*RECORDS TO PROCESS*
= Beginning of Section =

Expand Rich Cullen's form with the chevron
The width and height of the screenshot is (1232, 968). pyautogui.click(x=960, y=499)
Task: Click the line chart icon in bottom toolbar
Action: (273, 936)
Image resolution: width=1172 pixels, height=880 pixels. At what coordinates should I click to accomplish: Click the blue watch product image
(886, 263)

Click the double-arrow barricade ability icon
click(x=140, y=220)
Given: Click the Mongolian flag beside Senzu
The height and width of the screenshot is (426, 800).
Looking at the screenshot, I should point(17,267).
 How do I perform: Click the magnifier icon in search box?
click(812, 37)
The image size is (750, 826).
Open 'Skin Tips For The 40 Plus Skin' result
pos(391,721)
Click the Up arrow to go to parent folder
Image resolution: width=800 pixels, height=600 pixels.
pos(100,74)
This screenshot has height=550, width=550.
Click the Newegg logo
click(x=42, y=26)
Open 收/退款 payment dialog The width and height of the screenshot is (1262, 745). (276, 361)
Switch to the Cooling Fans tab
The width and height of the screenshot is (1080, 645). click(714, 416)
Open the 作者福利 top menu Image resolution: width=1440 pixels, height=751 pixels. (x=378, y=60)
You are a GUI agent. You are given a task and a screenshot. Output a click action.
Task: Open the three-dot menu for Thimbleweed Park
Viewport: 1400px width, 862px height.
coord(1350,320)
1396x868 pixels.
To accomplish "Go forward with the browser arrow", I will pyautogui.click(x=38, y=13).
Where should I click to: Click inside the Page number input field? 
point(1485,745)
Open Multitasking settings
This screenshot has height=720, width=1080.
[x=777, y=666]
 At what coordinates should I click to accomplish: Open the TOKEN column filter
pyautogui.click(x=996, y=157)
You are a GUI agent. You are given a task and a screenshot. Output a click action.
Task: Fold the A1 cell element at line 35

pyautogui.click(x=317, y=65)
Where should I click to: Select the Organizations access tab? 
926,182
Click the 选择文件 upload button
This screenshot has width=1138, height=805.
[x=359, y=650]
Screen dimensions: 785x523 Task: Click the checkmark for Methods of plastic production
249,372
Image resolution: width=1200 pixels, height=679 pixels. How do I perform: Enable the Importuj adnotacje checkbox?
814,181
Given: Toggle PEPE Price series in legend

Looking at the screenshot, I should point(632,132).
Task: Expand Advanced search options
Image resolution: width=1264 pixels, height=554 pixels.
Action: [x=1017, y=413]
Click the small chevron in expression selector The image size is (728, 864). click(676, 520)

= End of Section =

Word for word, repeat the line holding "Image resolution: width=1200" and all lines after it through the end of the entries above.

Image resolution: width=1200 pixels, height=679 pixels. How do I perform: Enable the Importuj adnotacje checkbox?
814,181
Given: Toggle PEPE Price series in legend

Looking at the screenshot, I should point(632,132).
Task: Expand Advanced search options
Image resolution: width=1264 pixels, height=554 pixels.
Action: [x=1017, y=413]
Click the small chevron in expression selector The image size is (728, 864). click(676, 520)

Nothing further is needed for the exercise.